Glenn Bate was diagnosed with CADASIL after suffering a stroke in 2015
Glenn Bate has run races and raised awareness of Cadasil since he was diagnosed in 2015Author: Dan MasonPublished 6 minutes ago
A man living with a rare genetic condition has said getting help from a Cambridge clinic has changed his outlook on life.
Glenn Bate was diagnosed with CADASIL (Cerebral Autosomal Dominant Arteriopathy with Subcortical Infarcts and Leukoencephalopathy) in 2015 after a stroke.
The diagnosis came as a surprise to Glenn, 69, as the condition is not widely known about and because he was adopted, doesn’t know any relatives with the condition.
“When I first left hospital I had problems with walking, balance and anxiety, it felt like I was going home to die,” Glenn said.
“Having a stroke changed everything in my life, like I had to relearn everything; I couldn’t drive, and I felt my life was over.”
What is CADASIL?
CADASIL – thought to affect several thousand people in the UK – is an inherited vascular disease caused by a faulty gene.
It affects small blood vessels throughout the body increasing the risk of bleeds and this effect goes largely unnoticed except where it causes bleeding in the brain leading to stroke.
People with CADASIL may experience multiple strokes which can start between the ages of 30 and 60 with many of these minor and patients often recover.
There is currently no cure for CADASIL and the overall effect can be debilitating, with many patients experiencing migraines and can go on to develop dementia.
Figures from the Alzheimer’s Society show around 2 in 3 people who have CADASIL will develop dementia at some point in their lives.
Between 1 in 50,000 and 1 in 25,000 people are diagnosed with CADASIL, although genomic studies suggest many more people could be undiagnosed.
‘I’m not dying today, I’m living today’
Glenn – from Diss in Norfolk – was referred to the CADASIL clinic at Addenbrooke’s Hospital in Cambridge, which also supports the mental health of patients following a stroke and diagnosis with CADASIL.

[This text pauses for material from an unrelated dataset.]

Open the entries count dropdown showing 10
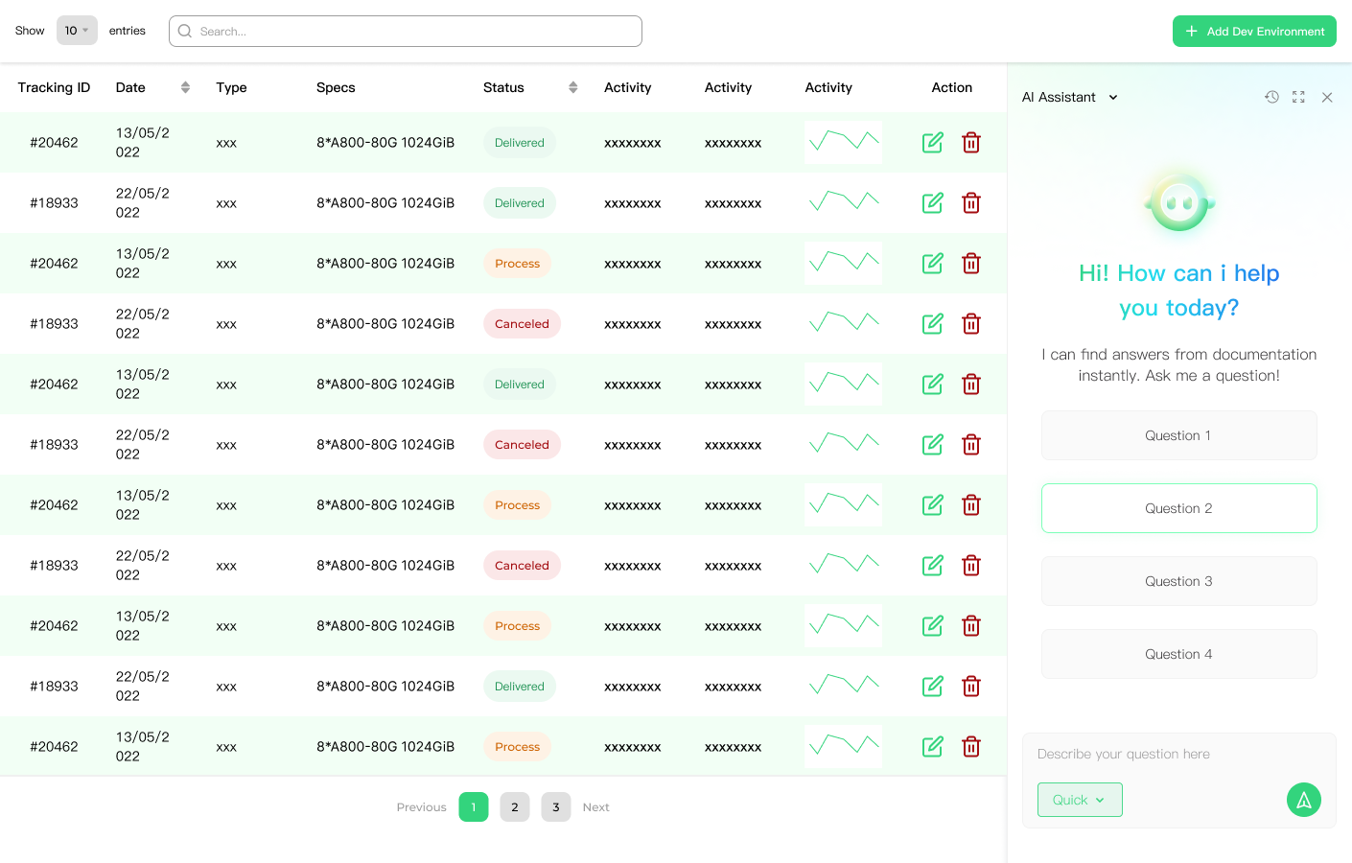This screenshot has height=863, width=1352. [77, 31]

After his stroke, Glenn went on to run several 5k and 10k races and completed the Yorkshire Three Peaks Challenge to raise funds for CADASIL Support UK.
When he returned to work, Glenn recalled a conversation he had, one that helped change his life.

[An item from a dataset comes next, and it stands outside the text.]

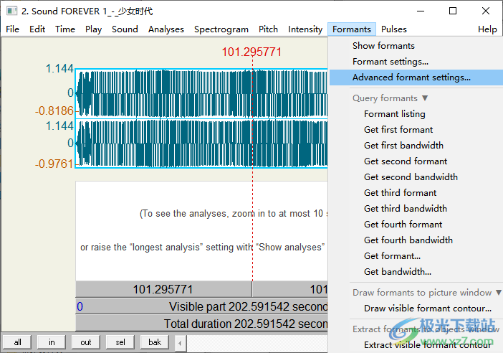Image resolution: width=503 pixels, height=353 pixels.
Task: Click Draw visible formant contour...
Action: tap(427, 309)
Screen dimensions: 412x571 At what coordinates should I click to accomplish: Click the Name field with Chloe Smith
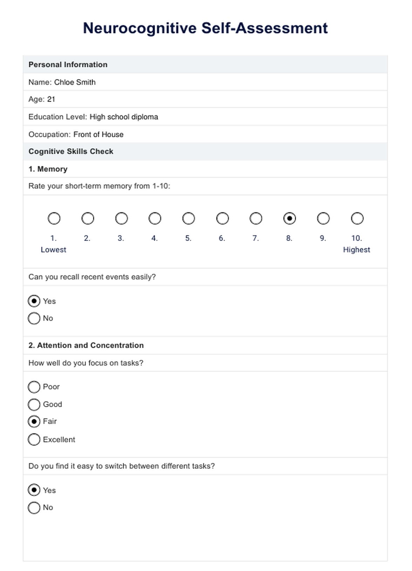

“We got left alone at dinner time going through the results and he said ‘why are you busy dying? Don’t forget to live’ and that changed my life,” Glenn said.
“I thought ‘I’m not dying today, I’m living today’.
“I think the main thing is always to keep myself busy and hopefully that will stop any decline; there are good and bad days, but on the whole, I have a fantastic life.”
The study
A recent study into CADASIL was led by Professor Hugh Markus, a consultant neurologist at Addenbrooke’s and Professor of Stroke Medicine at the University of Cambridge.
In it, 555 people were referred to the clinic between 2001 and 2023 and during that time, awareness and understanding of the condition as well as access to specialist care have all improved.
On average, patients referred to the clinic before 2016 experienced their first stroke between the ages of 37 and 56.
While patients referred since 2016 typically didn’t start getting strokes until almost five years later, between ages 42 and 61.
“CADASIL is very rare but in most cases, there will be a family history of the disease; you may have parents or grandparents who had strokes at a younger age and often, the migraine attacks can be prolonged,” Professor Markus said.
“We’ve seen over 500 people with the disease, so we’ve gained a lot of experience on how to manage it, not only the physical side but the psychological side and how you cope with this difficult diagnosis.”
Professor Hugh Markus said the study is having a “positive impact” on improving awareness around CADASIL
The CADASIL clinic provides genetic testing to diagnose patients and screen family members, which aims to help more people understand the condition and offer targeted advice for patients on how to reduce their stroke risk.
Professor Markus – who works closely with families in the UK affected by CADASIL – believes the progress made through the study is positive, but more work is needed to help more patients.
“CADASIL is a leading genetic cause of early-onset strokes and has a huge impact on families,” he added.
“It means a lot to see that the work we are doing to improve awareness and diagnosis appears to be having a positive impact; there is still a lot more to do as we still have limited options for treating this condition.
“There are such advances in genetic technologies and gene therapies that there may well be a therapy for CADASIL before too long.”